Q: Run this permutation test several times. Why do we sometimes get large p values, and why are the p values sometimes small?

2 Review

Here are a few review questions:

2.1 Comparing homemade code against a package

The purpose of this lab is somewhat meta: we are doing a comparison of comparison tests! After a pretty cursory internet search, I found a package, called <>DAAG<> that runs the permutation test, and even gives a figure.

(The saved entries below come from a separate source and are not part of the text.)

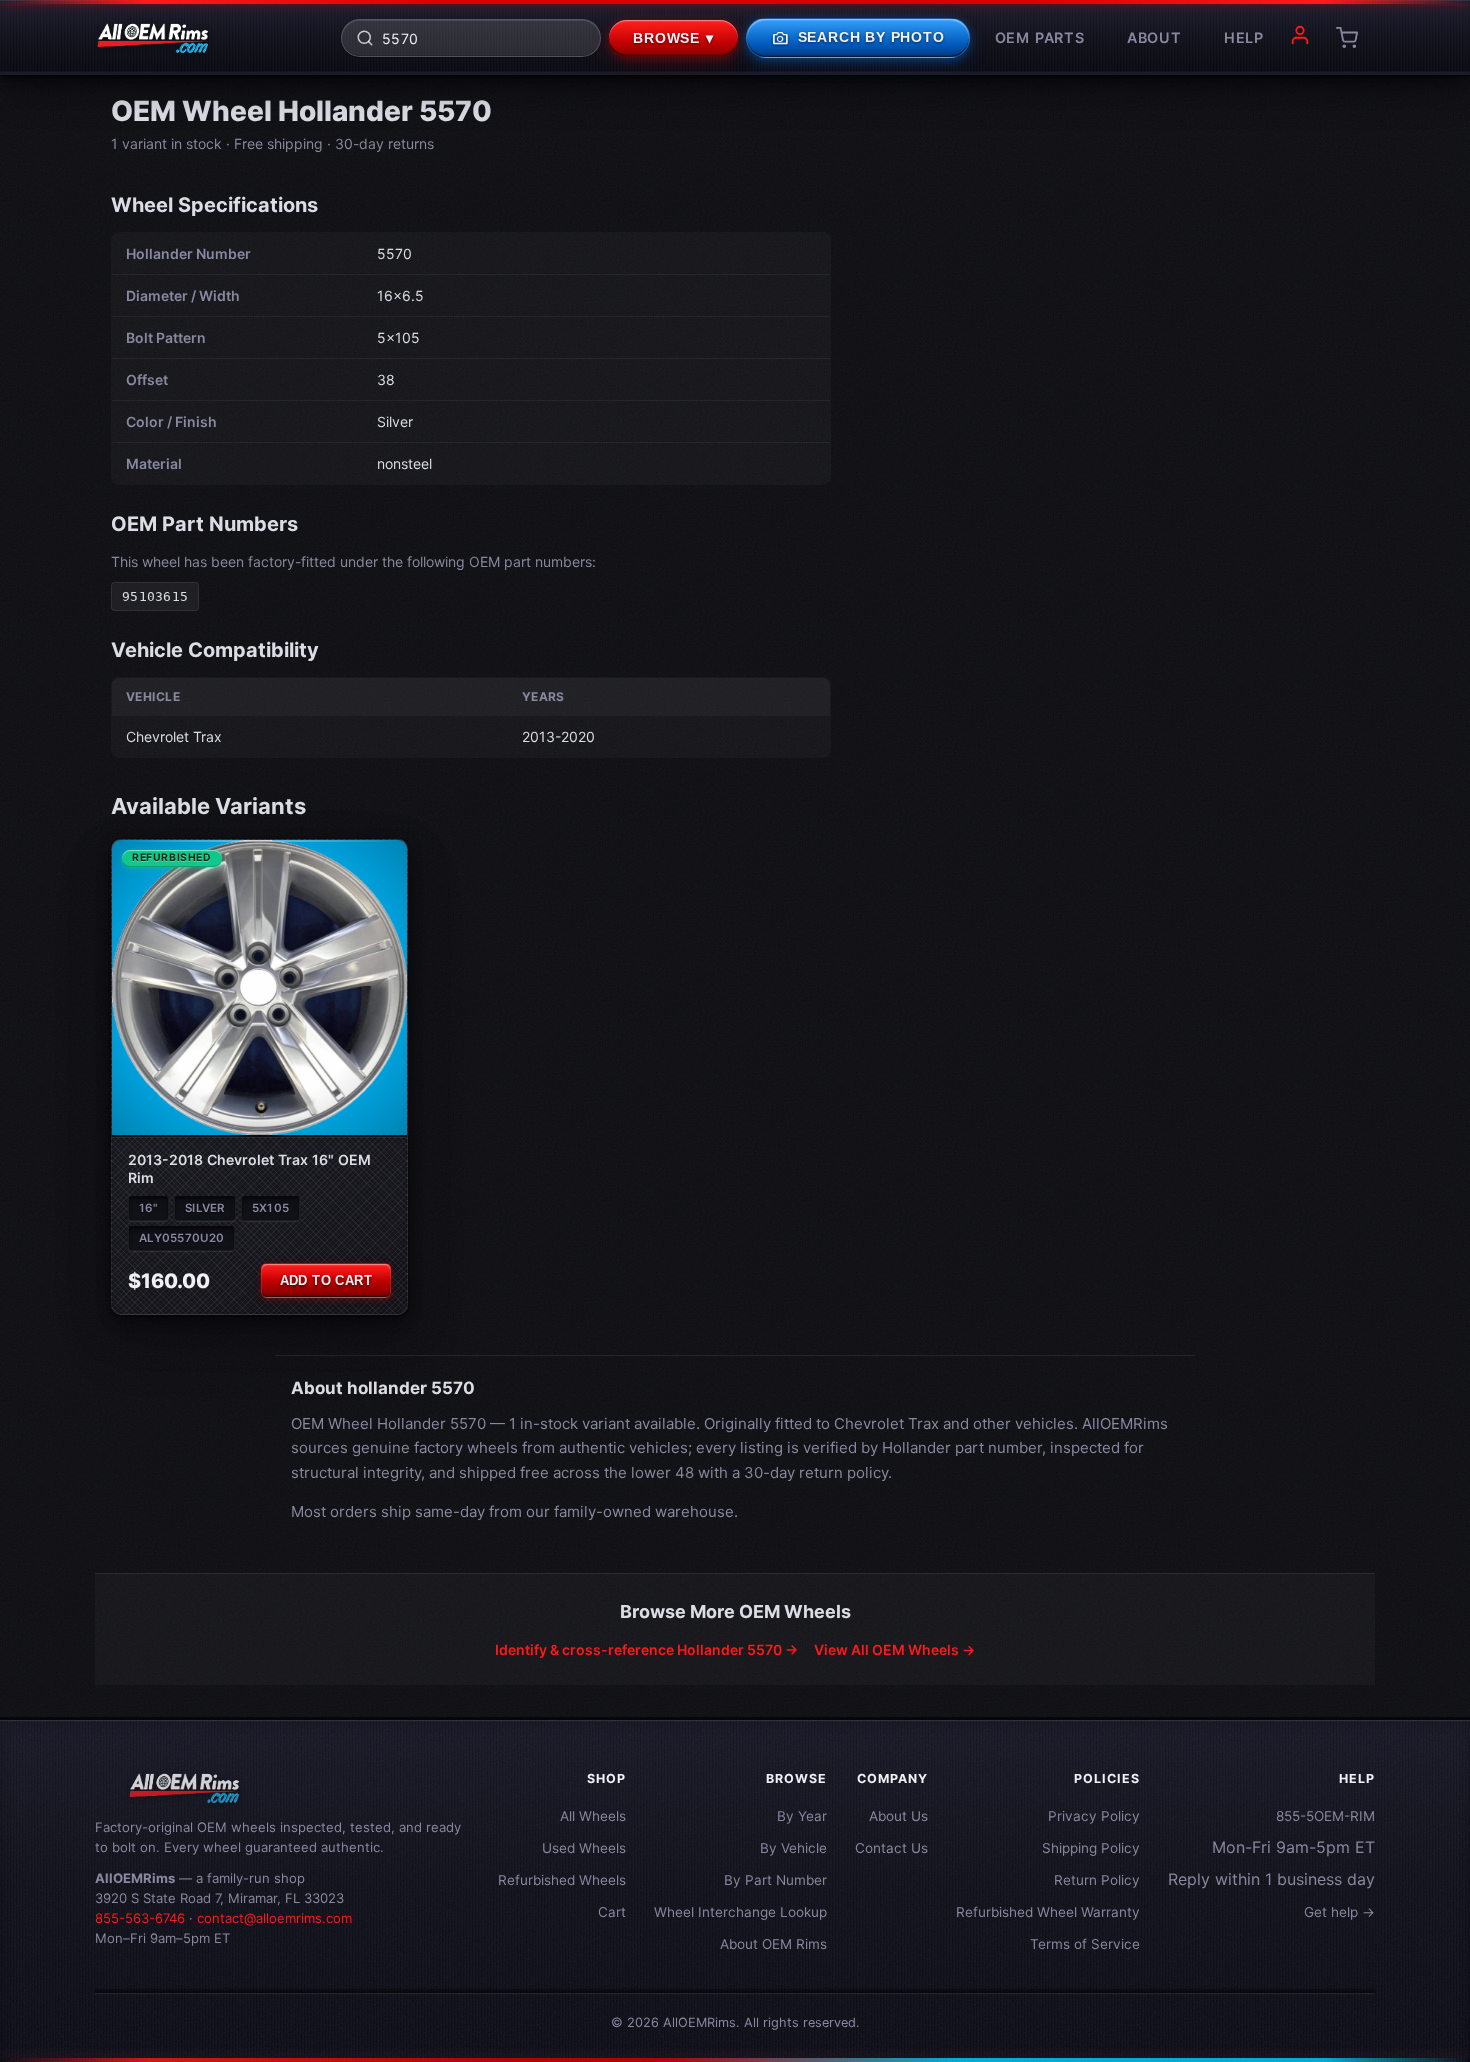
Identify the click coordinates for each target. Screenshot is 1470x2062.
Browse (673, 39)
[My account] (1300, 38)
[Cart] (1347, 38)
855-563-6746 (140, 1918)
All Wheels (593, 1816)
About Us (898, 1816)
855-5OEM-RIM (1325, 1816)
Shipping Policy (1091, 1848)
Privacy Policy (1094, 1816)
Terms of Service (1085, 1944)
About (1154, 37)
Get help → (1339, 1912)
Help (1244, 37)
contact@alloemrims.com (274, 1918)
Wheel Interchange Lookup (740, 1912)
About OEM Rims (773, 1944)
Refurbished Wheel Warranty (1048, 1912)
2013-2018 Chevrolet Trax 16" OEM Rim (249, 1168)
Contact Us (891, 1848)
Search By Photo (858, 38)
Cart (612, 1912)
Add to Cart (326, 1280)
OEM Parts (1040, 37)
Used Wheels (584, 1848)
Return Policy (1097, 1880)
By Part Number (775, 1880)
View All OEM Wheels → (894, 1649)
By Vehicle (793, 1848)
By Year (802, 1816)
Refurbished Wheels (562, 1880)
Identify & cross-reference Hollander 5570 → (646, 1649)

The description is here:

For this question, we are using the baseball players dataset used for HW 4.

  1. Using <>group_by<> and <>summarize<>, find the mean heights of each position.

  2. For the two positions whose average heights differ the least, create two vectors which give heights for each position. Run a permutation test on both functions to see if heights are statistically significant. What p-value did you get? Use the DAAG package and also the homemade code we created. Do your results agree?

  3. For the two positions whose average heights differ the least, create two vectors which give heights for each position. Run a permutation test on both functions to see if heights are statistically significant. Use the DAAG package and also the homemade code we created. Do your results agree?

2.2 Confidence interval review

Post is having their annual election for favorite cereal mascot. The file `mascots.csv’ is a list of votes for favorite cereal mascots (check out the Wikipedia page for the very strange listing of cereal mascots).

  1. Compute a 95% confidence interval of votes for proportion of Little Mikey votes.

  2. Compute a 95% confidence interval for high-ranking mascots (Cap’n Crunch or King Vitamin).

  3. Compute a 76% confidence interval for Quisp votes (look back at confidence interval notes and see if you can derive 76% confidence interval using the standard normal distribution).